Stored items:
================
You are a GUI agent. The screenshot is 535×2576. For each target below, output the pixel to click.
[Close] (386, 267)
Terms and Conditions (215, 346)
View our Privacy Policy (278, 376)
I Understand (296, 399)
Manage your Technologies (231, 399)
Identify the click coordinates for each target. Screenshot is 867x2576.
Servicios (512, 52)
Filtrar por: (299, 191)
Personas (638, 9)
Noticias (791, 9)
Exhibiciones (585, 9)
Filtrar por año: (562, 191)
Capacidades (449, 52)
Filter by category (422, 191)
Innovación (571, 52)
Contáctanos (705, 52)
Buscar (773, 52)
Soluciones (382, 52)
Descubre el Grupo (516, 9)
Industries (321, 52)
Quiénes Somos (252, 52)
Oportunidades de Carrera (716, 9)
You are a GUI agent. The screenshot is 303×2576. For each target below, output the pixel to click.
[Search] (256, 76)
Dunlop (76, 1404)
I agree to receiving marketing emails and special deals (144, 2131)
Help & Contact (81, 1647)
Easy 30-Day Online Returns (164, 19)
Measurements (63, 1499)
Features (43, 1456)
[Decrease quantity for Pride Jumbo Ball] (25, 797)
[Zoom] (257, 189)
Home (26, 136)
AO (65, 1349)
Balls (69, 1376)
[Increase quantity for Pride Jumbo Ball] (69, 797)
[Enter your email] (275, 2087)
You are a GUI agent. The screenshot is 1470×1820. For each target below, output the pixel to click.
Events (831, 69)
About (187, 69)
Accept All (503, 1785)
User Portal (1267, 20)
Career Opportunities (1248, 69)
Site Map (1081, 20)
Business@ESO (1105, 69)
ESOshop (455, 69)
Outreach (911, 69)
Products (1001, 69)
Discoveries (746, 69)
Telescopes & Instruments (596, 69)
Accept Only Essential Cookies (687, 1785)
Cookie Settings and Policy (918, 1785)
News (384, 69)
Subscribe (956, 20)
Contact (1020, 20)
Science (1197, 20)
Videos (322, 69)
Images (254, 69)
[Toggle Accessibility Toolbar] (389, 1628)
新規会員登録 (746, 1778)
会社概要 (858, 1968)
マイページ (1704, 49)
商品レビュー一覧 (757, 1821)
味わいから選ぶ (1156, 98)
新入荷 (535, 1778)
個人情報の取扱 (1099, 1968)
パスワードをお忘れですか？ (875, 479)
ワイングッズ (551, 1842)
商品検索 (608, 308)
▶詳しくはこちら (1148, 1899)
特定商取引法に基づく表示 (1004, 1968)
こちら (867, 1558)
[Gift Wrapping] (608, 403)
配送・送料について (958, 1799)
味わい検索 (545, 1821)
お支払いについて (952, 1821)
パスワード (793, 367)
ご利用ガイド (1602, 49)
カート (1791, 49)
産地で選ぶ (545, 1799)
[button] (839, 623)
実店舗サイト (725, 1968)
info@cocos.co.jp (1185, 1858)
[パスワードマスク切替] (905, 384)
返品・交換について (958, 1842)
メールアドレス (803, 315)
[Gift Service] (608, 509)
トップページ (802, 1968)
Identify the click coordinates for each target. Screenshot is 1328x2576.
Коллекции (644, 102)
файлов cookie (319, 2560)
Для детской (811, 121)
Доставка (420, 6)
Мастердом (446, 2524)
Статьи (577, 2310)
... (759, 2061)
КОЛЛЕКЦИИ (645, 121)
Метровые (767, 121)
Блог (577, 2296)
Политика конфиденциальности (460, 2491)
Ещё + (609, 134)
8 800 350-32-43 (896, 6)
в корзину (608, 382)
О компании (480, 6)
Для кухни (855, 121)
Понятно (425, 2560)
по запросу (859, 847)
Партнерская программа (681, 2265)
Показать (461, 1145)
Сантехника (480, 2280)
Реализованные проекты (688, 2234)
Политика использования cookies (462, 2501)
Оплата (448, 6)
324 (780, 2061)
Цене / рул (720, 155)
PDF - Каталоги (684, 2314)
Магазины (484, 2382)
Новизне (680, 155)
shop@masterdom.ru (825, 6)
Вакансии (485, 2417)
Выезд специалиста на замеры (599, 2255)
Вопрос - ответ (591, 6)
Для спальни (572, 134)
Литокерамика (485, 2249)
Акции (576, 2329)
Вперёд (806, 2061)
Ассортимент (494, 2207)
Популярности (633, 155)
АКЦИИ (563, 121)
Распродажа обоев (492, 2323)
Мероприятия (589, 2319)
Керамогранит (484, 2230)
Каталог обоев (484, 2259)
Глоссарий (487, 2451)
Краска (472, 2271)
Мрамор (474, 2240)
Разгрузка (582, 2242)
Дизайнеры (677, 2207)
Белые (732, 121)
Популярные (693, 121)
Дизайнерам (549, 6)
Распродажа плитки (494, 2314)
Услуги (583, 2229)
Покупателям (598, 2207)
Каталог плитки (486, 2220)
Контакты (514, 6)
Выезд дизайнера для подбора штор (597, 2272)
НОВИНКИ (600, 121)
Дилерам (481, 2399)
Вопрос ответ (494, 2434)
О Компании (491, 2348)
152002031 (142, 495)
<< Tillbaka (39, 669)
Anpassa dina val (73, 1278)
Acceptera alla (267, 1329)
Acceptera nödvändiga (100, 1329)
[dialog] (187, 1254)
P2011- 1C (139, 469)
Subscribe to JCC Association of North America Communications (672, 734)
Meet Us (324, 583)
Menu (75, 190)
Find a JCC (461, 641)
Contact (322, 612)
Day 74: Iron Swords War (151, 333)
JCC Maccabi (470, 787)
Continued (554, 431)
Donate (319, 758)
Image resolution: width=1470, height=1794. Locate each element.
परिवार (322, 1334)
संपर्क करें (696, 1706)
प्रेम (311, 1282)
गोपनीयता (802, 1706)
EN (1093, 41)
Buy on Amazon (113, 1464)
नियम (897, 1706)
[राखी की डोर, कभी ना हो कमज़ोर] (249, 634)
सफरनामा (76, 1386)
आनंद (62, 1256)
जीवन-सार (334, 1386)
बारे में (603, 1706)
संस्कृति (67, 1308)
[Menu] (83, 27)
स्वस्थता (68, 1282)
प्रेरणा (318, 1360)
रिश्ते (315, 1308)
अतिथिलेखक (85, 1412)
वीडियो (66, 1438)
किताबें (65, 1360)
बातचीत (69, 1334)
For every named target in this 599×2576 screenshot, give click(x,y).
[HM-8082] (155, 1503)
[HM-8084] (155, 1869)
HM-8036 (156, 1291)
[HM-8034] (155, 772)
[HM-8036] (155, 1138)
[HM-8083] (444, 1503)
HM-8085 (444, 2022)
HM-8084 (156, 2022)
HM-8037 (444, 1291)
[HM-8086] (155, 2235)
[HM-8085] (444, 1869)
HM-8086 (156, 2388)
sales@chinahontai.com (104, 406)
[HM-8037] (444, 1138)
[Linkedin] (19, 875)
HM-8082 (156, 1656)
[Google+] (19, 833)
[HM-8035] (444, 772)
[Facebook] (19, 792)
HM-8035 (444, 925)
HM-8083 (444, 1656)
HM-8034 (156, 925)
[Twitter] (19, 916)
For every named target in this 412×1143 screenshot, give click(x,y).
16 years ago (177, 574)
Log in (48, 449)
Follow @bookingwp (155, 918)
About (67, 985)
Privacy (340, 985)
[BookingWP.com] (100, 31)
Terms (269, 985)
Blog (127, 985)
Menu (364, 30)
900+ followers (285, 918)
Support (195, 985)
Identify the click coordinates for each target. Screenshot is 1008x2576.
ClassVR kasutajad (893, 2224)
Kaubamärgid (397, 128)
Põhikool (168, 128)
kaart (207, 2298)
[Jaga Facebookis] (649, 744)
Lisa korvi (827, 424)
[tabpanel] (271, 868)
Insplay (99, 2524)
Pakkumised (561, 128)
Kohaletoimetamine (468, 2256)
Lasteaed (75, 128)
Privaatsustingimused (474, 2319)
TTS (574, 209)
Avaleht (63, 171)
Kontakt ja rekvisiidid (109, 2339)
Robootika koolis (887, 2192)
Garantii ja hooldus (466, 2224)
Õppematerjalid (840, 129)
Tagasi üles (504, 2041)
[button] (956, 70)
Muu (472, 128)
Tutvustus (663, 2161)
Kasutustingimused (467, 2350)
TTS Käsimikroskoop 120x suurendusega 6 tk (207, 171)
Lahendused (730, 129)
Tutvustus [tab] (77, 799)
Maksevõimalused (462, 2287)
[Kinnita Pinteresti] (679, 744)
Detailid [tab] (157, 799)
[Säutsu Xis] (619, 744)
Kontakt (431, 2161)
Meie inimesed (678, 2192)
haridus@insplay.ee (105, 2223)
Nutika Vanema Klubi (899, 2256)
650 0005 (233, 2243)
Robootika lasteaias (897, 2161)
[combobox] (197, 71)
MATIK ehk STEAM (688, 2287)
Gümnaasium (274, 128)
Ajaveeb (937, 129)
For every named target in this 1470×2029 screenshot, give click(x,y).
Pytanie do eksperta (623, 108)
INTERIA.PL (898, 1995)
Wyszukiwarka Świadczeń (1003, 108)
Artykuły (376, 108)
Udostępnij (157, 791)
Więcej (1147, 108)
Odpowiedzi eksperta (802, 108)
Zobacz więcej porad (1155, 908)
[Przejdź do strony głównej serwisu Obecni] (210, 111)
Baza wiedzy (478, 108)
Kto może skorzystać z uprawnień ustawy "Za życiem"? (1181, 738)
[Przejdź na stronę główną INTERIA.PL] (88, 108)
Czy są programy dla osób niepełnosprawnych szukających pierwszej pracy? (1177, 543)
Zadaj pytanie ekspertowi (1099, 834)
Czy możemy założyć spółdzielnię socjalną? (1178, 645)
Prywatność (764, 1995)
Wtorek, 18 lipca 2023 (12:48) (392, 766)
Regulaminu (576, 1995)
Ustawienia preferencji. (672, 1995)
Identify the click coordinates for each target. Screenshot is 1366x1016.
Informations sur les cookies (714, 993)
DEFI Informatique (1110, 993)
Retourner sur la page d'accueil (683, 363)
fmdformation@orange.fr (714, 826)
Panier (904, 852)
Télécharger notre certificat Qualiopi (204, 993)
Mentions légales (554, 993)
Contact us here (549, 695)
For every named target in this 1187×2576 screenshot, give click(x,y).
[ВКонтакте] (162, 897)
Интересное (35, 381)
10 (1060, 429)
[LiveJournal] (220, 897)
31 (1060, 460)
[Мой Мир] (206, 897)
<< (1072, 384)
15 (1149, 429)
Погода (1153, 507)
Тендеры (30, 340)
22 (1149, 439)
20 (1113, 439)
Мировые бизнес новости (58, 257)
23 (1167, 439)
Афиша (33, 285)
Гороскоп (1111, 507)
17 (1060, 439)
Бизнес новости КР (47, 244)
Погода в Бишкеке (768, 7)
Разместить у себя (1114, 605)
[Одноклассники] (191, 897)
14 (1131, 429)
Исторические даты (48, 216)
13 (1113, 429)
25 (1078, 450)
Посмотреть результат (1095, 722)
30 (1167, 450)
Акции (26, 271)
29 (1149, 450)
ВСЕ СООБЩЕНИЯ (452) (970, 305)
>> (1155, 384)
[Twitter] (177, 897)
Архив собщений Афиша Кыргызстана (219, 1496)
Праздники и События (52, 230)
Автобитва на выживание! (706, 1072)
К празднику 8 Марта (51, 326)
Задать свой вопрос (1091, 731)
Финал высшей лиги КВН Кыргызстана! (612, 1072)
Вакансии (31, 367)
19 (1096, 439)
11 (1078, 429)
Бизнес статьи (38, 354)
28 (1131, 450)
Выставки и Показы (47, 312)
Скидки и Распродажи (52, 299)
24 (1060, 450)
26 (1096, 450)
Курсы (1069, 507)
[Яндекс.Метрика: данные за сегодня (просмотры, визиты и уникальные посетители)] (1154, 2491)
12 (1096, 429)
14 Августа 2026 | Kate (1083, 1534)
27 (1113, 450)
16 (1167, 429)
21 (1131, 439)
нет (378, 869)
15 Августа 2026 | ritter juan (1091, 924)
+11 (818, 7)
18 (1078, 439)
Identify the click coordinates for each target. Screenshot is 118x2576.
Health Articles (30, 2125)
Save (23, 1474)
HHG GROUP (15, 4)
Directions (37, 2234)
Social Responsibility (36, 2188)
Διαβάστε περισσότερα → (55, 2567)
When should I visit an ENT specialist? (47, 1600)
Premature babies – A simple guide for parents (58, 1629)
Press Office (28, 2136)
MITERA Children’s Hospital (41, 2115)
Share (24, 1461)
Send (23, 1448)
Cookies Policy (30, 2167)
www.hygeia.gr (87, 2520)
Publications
================
• Work request:
Show all lines above containing "Jumbo".

• Answer to the exercise:
[Decrease quantity for Pride Jumbo Ball] (25, 797)
[Increase quantity for Pride Jumbo Ball] (69, 797)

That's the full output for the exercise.